Have you ever given up? Ever commit to a new habit and stop trying shortly thereafter because of discouragement, frustration, or lack of progress? Yeah, me too. The truth is we often sabotage our efforts without knowing it.

After working with hundreds of people as a coach, I’ve seen it over and over again.

Here are the 4 ways you may be sabotaging your efforts:

  1. Dabbling: Instead of committing to one nutrition program, you try a little bit of this and a little bit of that. While it’s important to be a bit adventurous so that you discover what works best for you and your body, singular dedication to one thing at a time works best. If you try to eat Keto one week and Vegan the next, you’re unlikely to know how you feel with either plan. If you do yoga one week and CrossFit the next, your body won’t know what to do. Your body needs a certain degree of homeostasis to adapt to the changes you’re trying to make. Dabbling doesn’t help.
  2. Scapegoating: Life is an ever-winding path of unexpected twists and turns. It’s easy to blame the unplanned events or circumstances for your lack of progress. An illness, a late night, a bad eating day, a vacation, or other life stressor is enough to halt your momentum. A small hurdle becomes a gigantic hurdle that feels insurmountable, especially if you’re living life with little to no margin. Scapegoating justifies the quitting.

*Exercise task 1:* Condense the paragraph in the passage on habit sabotage that begins "Dabbling: Instead of committing" into a short bulleted list that keeps its main points.
*Exercise task 2:*
Based on the passage on habit sabotage, decide whether each statement below agrees with it. Answer yes or no for each, and quote the words from the passage that settle it.
(a) The writer has worked as a coach with hundreds of people.
(b) Switching to a different diet each week is presented as a good way to learn which plan suits you.
(c) A small hurdle can come to feel insurmountable, especially when life has little margin.
*Exercise task 3:* Carry on the passage on habit sabotage, starting right after its last sentence.

*Recorded data:*
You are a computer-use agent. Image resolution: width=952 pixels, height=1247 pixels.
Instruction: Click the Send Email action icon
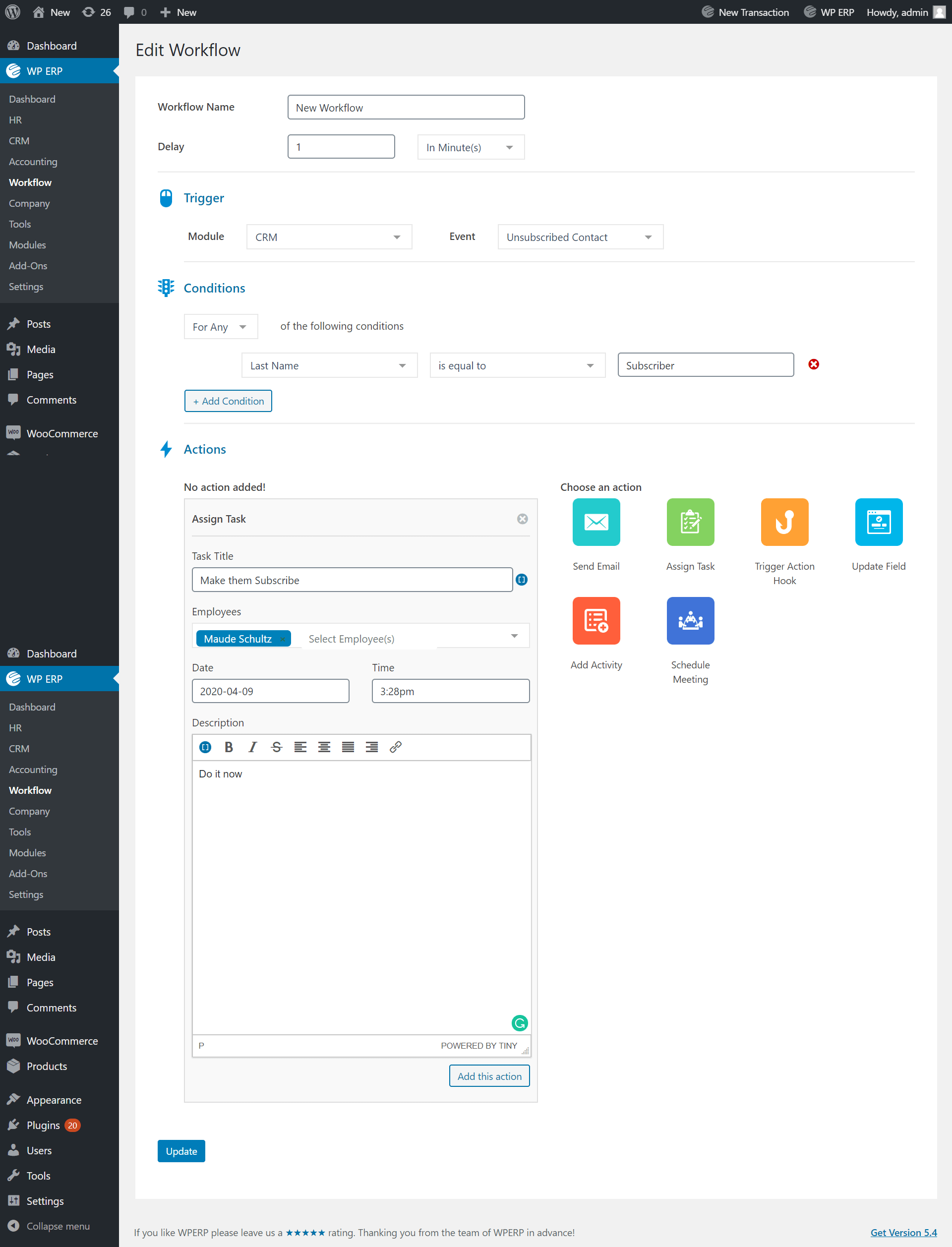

*Exercise output 1:*
- Dabbling means trying a little of several nutrition programs instead of committing to one.
- Some adventurousness helps you find what works for you, but dedicating yourself to one thing at a time works best.
- Switching between Keto and Vegan week to week leaves you unlikely to know how you feel on either plan.
- Alternating yoga and CrossFit leaves your body unsure what to do.
- Your body needs some homeostasis to adapt to the changes you want, so dabbling doesn't help.

*Exercise output 2:*
(a) Yes: "After working with hundreds of people as a coach, I’ve seen it over and over again."
(b) No: "If you try to eat Keto one week and Vegan the next, you’re unlikely to know how you feel with either plan."
(c) Yes: "A small hurdle becomes a gigantic hurdle that feels insurmountable, especially if you’re living life with little to no margin."

*Exercise output 3:*
  3. Doubting: Do you have a big but? Cynicism is often the culprit for a lack of progress. When the scale doesn’t move or you don’t feel like your effort to change is making a difference, it’s natural to want to move on. This desire for fast change is human nature. I wrote an entire chapter about it in my book. But, the impact of healthier habits can’t always be seen right away. They require patience and faith that the compound effect of these new behaviors will show later rather than sooner.
  4. Martyr: Everyone else comes first… kids, spouse, friends, parents. They’re the reason for not moving enough or not eating in a life-nourishing way. Kid’s activities and food preferences, spouse’s work schedule, friend’s requests for help, and school involvement take precedence. Busyness is the enemy… and, honestly, the excuse. It’s vital to give time, energy, and attention to our relationships, but not at the expense of personal health.

So, do any of these describe you?

Maybe you’re a combination. One week you’re dabbling, another you’re doubting. Parenthood can get the best of us and self-sabotage can creep in unexpectedly.

Are you ready to become a new kind of dieter?

Whether you’re a dabbler, sabotager, doubter, or martyr, it’s time to become the best kind of dieter.

The no diet-kind.

Make a commitment today to become the kind of person who simply makes small, daily, conscious choices to eat a few veggies, drink a little more water, and move your body just that much more.

Only you can stop the sabotage!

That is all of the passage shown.